Hello,
here is a problem: I am running a tblastn from my command line (Mac) querying SRA WGS NCBI database with a number of protein sequences. My goal is to get aligned subject sequences from the database (in nucleotide form) and use them in the downstream analysis. However, tblastn may have a bug (or it may be that I misunderstand what it's doing) because when I try to get output with the parameters -outfmt "6 sseqid sstart send evalue pident sseq
I am getting an aligned protein sequence, not nucleotide (the sseq
parameter there). -outfmt "6 sseqid sstart send evalue pident qseq
correctly outputs aligned query sequence (which is protein). Interestingly enough, if I repeat the procedure in a browser and download the hit, it correctly downloads the nucleotide subject sequence (even though the alignment displayed is for a protein sequence) ¯_(ツ)_/¯.

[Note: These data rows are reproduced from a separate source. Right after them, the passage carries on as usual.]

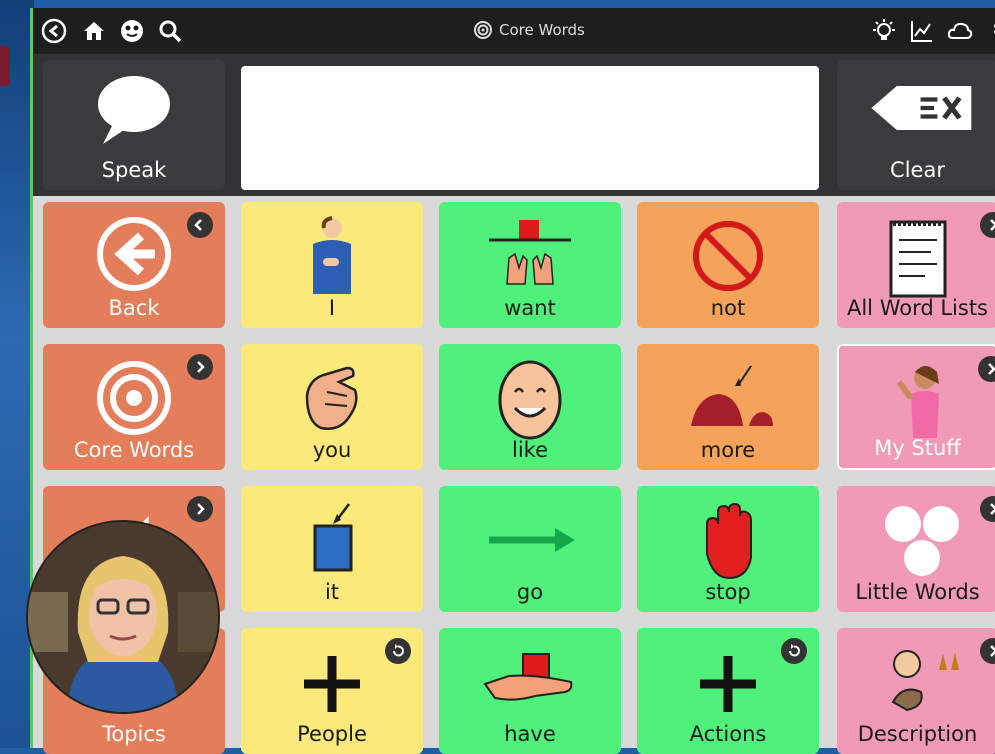 This screenshot has height=754, width=995. Describe the element at coordinates (530, 399) in the screenshot. I see `smiling-face-icon` at that location.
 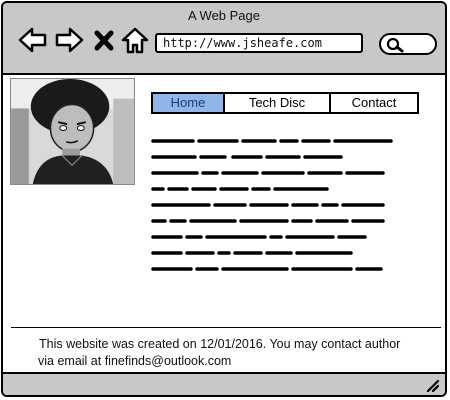 I want to click on address-bar, so click(x=259, y=43).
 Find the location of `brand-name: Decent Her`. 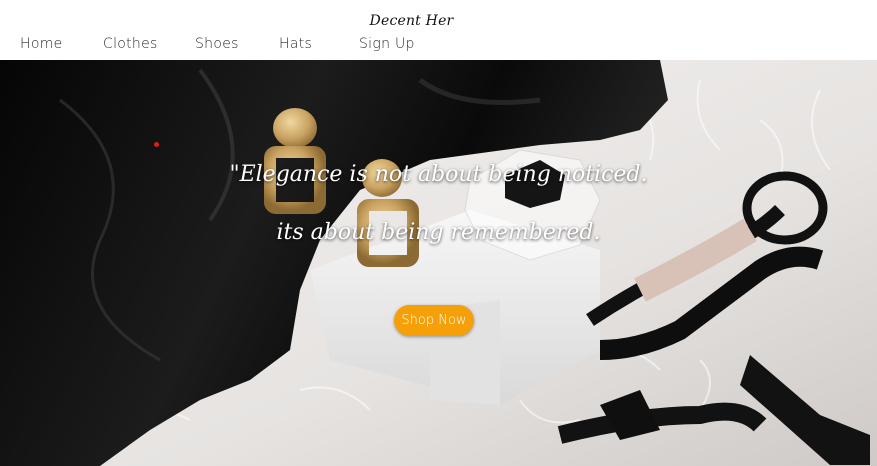

brand-name: Decent Her is located at coordinates (412, 21).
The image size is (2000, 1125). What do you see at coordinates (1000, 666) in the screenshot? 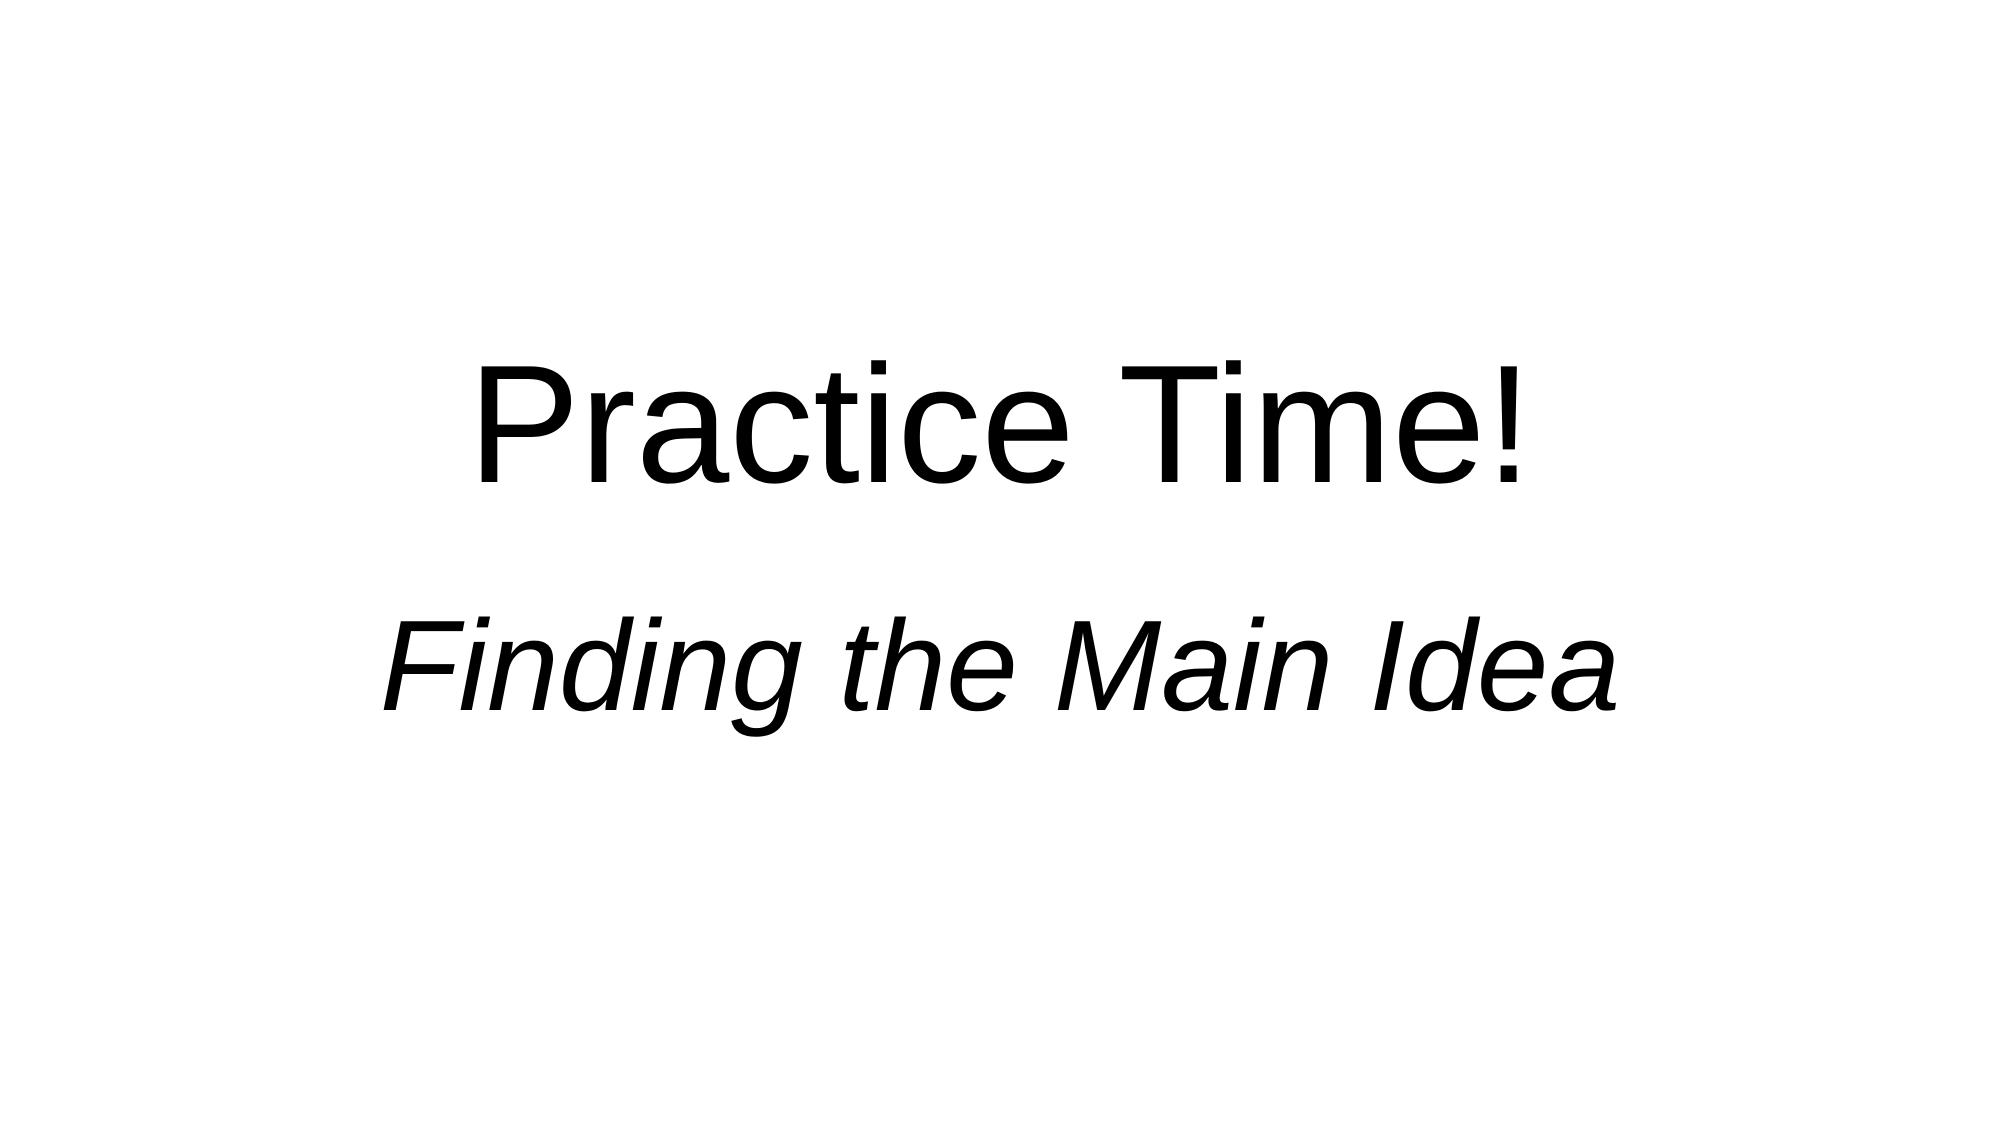
I see `slide-subtitle: Finding the Main Idea` at bounding box center [1000, 666].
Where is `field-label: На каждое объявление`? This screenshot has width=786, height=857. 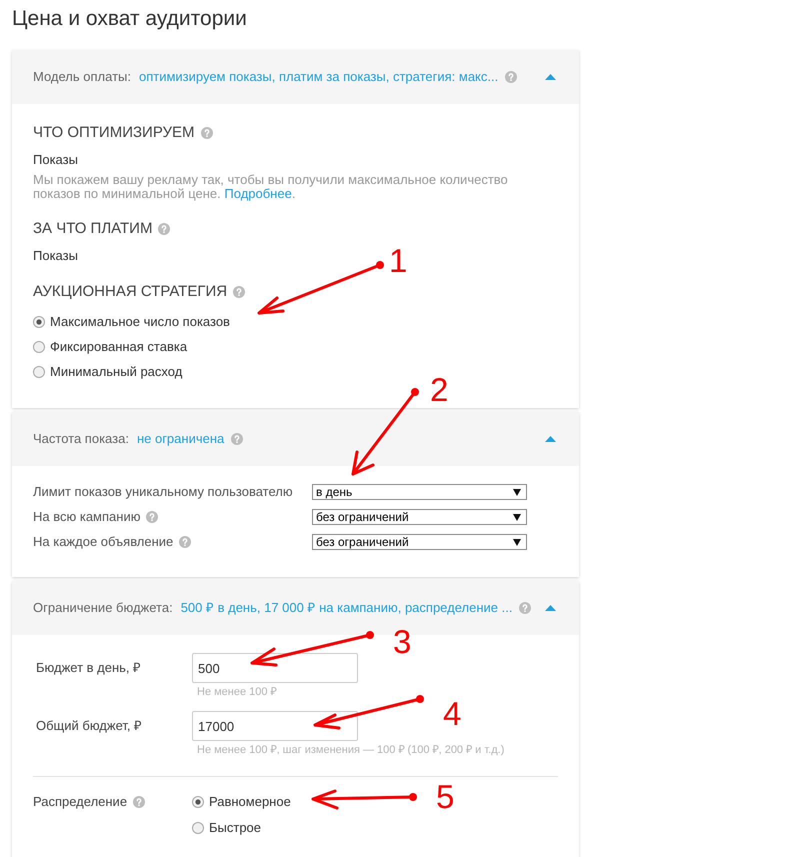 field-label: На каждое объявление is located at coordinates (104, 542).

But this post is not about a potential bug in tblastn. Because of the above behaviour, I have to find a workaround. My ideal scenario is that I have a bunch of sequence IDs, position start, position end in a file (just like a BED file):
XM_006538500.2 2456 8733
NM_001136130.2 23 99
NM_000484.3 430 776
and submit it to NCBI to only get the relevant bits of each sequence.
My question: is there an easy way of doing it (ie single command input -> multi FASTA output file)? I know about BEDtools
, but they require me to download the sequences first, which I'd rather not do (some of them are huge as they are sequencing contigs). R package rentrez
(which uses Eutils
tools, specifically entrez_fetch
) does not have an option of providing start-stop coordinates to extraction.
I would be very grateful for hints on whether this is doable the easy way of whether I do have to download the sequences first and extract their coordinates second.
Thanks! yot
Ha, good ol' command line! I knew about
efetch
but assumed it would only work on single IDs.while read
is news to me, thanks a lot! I'll check it out and then give you a thumb up.